* [Your assignment] Within the entries below, output exactly the lines between the line containing "The height and" and the line containing "the Экшен category", inclusive, and omit any picture.

* [Source records]
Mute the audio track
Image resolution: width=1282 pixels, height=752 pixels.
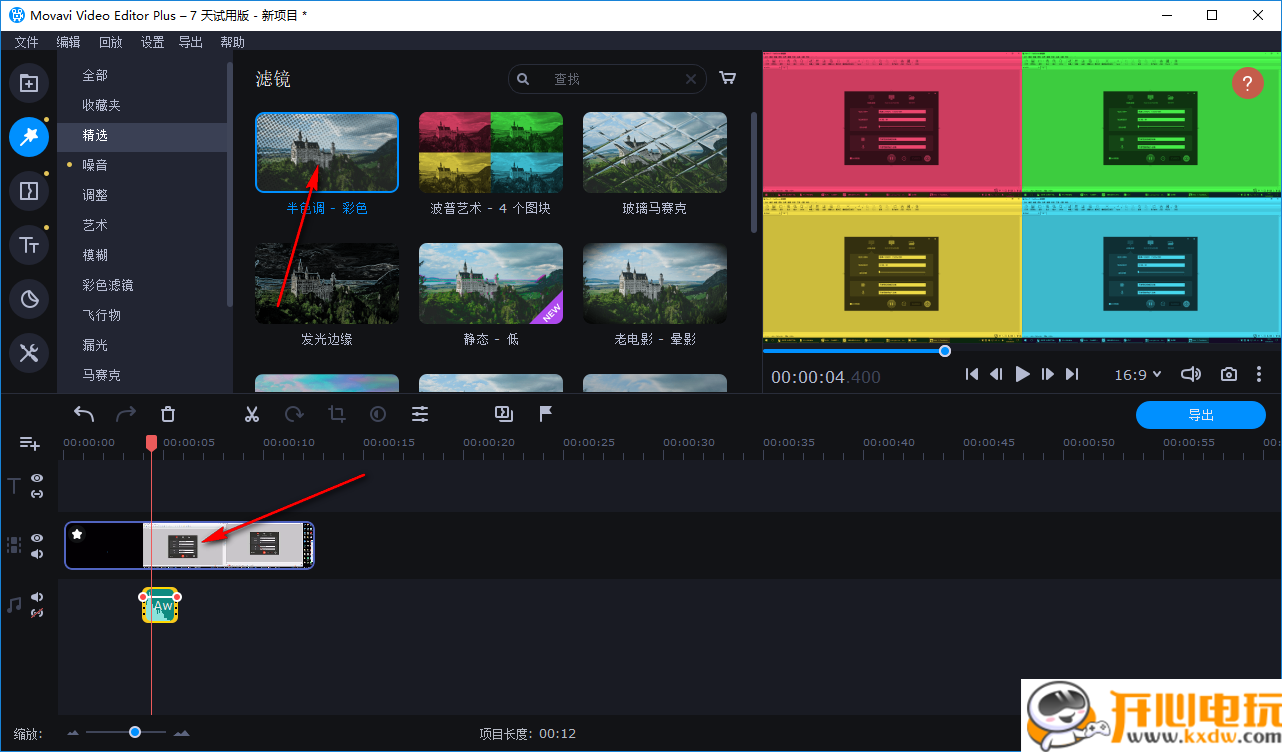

---

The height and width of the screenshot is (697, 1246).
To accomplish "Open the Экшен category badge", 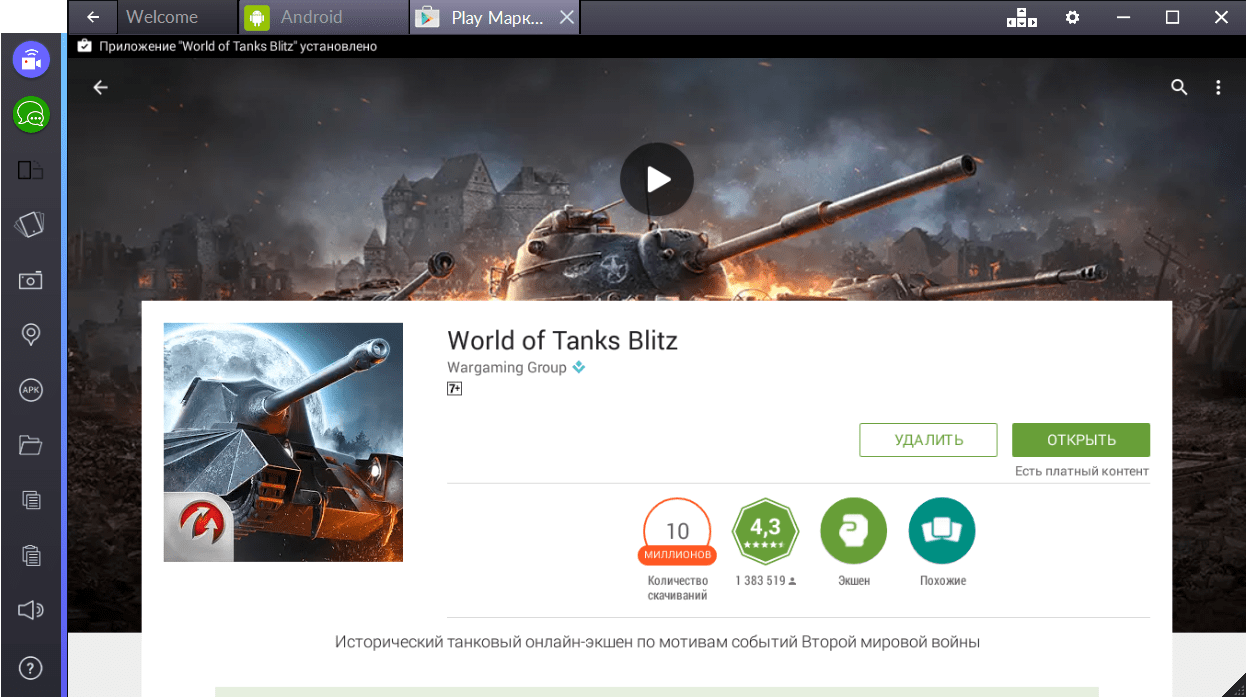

* * *

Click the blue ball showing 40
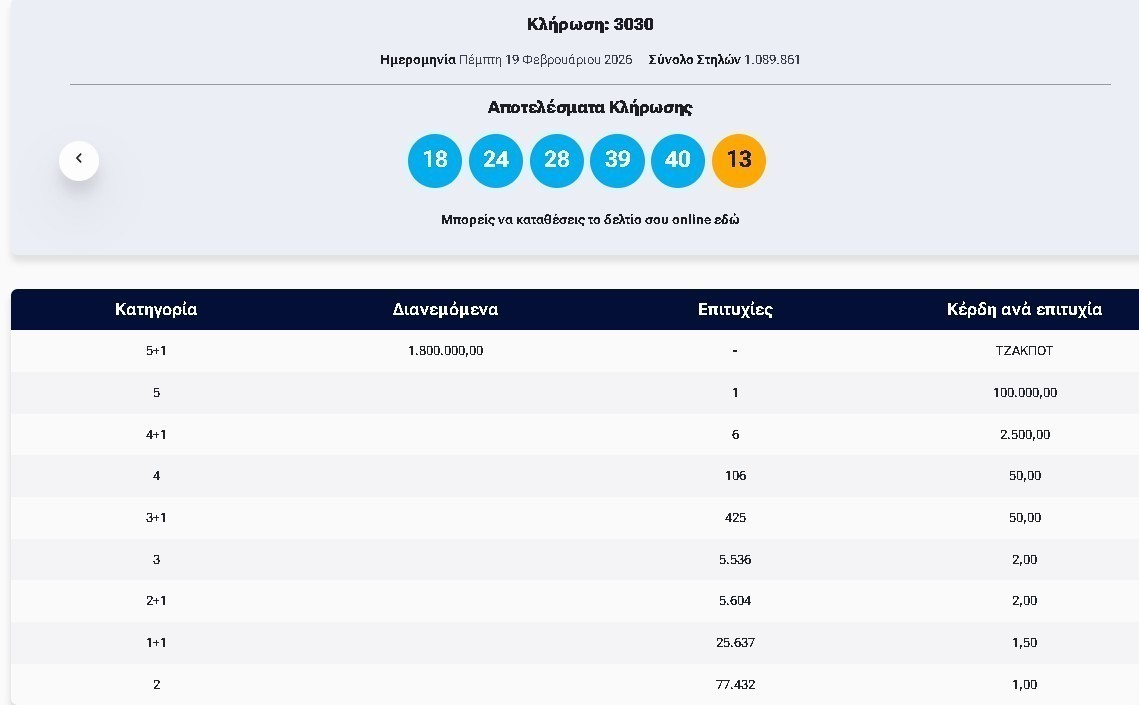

* [Task solution]
The height and width of the screenshot is (697, 1246).
To accomplish "Open the Экшен category badge", 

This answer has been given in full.